Francis Ford Coppola On Filmmaking and Creating

January 11th, 2011

Francis Ford Coppola:

What I learned, which is a simple idea, is that if you hold out with your vision a little bit, it’s like a cake being put in the oven. The scene doesn’t work immediately, you have to bake it a little bit. It’s unfair, when you begin to create a shot, say, or a scene, that it’s going to immediately be like those beautiful scenes in the movies. It needs a little bit of time to mature. It’s like taking the cake out without letting it be in the oven for more than a minute. Like, oh no, it’s terrible. So you have to be patient, and then slowly everyone starts to see that the ideas are right, or make the corrections. You have to battle the lack of confidence by giving the scene the chance to solidify.

And:

We are very insecure. People are insecure, not just young people. Everyone is insecure. They say that Barbara Streisand, when she goes on, she has a panic attack. She feels she can’t sing. Of course, she can sing.
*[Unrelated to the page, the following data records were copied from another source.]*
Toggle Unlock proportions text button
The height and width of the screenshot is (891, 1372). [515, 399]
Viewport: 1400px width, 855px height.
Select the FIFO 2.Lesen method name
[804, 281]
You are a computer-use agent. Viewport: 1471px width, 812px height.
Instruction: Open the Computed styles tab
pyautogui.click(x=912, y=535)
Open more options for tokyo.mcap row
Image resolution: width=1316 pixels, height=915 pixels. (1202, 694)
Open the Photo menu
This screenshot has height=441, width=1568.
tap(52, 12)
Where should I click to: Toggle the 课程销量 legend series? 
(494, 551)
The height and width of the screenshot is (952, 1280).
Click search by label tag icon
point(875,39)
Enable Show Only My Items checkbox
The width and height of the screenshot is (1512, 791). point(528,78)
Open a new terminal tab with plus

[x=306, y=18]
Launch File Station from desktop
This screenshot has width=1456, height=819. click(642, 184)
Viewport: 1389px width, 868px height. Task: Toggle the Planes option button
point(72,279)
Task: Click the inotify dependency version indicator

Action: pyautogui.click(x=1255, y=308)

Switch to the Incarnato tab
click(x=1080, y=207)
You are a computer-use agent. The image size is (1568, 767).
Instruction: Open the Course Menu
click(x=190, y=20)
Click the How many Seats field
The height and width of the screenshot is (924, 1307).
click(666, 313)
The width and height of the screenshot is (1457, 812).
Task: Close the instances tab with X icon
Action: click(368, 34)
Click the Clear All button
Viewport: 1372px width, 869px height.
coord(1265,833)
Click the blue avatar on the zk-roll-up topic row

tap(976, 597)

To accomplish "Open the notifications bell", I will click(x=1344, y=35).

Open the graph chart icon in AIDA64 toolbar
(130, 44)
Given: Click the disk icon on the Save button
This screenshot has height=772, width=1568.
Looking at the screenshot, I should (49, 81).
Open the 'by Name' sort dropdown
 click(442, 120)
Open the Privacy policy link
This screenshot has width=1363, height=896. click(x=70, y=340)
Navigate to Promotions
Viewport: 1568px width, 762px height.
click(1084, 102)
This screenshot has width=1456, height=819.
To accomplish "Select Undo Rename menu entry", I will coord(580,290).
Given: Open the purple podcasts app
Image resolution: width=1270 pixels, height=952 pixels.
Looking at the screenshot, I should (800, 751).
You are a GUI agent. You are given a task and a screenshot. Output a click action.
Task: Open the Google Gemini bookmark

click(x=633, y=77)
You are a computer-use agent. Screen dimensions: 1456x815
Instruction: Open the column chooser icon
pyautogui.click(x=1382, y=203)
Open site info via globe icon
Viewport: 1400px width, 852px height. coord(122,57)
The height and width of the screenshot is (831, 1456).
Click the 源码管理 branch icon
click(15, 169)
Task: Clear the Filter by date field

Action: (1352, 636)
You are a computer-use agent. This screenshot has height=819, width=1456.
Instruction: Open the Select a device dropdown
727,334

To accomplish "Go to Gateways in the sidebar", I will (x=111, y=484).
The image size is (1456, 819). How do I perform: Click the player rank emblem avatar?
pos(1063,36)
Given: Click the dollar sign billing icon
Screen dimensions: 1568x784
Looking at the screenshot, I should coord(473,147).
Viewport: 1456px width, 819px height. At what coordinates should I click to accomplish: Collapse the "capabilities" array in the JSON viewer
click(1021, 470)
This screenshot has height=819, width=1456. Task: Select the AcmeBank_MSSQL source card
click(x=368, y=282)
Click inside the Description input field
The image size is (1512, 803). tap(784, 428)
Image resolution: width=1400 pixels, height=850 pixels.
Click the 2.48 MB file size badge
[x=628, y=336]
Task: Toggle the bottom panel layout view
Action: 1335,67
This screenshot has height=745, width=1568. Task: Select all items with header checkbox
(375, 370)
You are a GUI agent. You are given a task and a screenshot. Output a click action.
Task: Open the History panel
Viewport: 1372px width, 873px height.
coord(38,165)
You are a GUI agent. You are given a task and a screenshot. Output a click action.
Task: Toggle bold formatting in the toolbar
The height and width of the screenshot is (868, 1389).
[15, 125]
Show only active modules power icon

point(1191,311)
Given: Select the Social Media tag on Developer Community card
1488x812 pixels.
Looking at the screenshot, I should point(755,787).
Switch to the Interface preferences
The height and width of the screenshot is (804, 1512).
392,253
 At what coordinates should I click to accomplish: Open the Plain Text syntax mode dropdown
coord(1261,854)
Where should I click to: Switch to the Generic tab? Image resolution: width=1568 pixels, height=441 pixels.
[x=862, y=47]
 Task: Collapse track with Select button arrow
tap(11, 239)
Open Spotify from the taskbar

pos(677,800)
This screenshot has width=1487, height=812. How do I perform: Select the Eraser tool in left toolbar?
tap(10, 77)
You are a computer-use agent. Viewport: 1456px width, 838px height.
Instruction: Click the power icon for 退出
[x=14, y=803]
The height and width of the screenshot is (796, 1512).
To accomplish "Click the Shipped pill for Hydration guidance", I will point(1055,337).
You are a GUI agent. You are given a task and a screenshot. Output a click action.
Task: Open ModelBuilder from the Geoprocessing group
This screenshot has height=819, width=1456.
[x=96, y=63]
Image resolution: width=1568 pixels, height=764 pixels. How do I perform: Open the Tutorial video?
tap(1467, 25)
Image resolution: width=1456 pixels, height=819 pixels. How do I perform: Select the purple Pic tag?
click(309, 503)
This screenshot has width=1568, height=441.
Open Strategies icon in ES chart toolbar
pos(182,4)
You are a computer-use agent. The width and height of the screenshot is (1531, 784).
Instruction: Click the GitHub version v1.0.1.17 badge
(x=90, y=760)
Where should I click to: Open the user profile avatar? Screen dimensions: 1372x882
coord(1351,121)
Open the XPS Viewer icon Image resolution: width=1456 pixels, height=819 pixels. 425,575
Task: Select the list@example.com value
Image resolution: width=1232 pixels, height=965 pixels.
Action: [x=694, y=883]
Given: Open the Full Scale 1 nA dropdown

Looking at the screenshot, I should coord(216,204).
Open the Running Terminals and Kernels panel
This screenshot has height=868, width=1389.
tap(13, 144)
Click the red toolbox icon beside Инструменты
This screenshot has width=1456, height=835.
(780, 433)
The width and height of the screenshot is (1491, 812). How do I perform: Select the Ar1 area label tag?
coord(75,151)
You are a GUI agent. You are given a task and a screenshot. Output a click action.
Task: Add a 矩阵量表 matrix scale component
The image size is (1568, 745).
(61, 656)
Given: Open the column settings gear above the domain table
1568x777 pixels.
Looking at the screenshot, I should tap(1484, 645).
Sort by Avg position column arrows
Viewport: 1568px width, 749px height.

I believe that when you write something, when I write something, I turn it over and I don’t look at it. Because I believe the writer, the young writer, has a hormone that makes them hate what they’ve written. And yet, the next morning, when you look at it, you say, “Oh that’s not bad.” But the first second you hate it.

It’s hard not to listen to that nagging voice saying what you’ve done is crap, but it helps to know even people like Coppola suffer with it. It’s a human thing.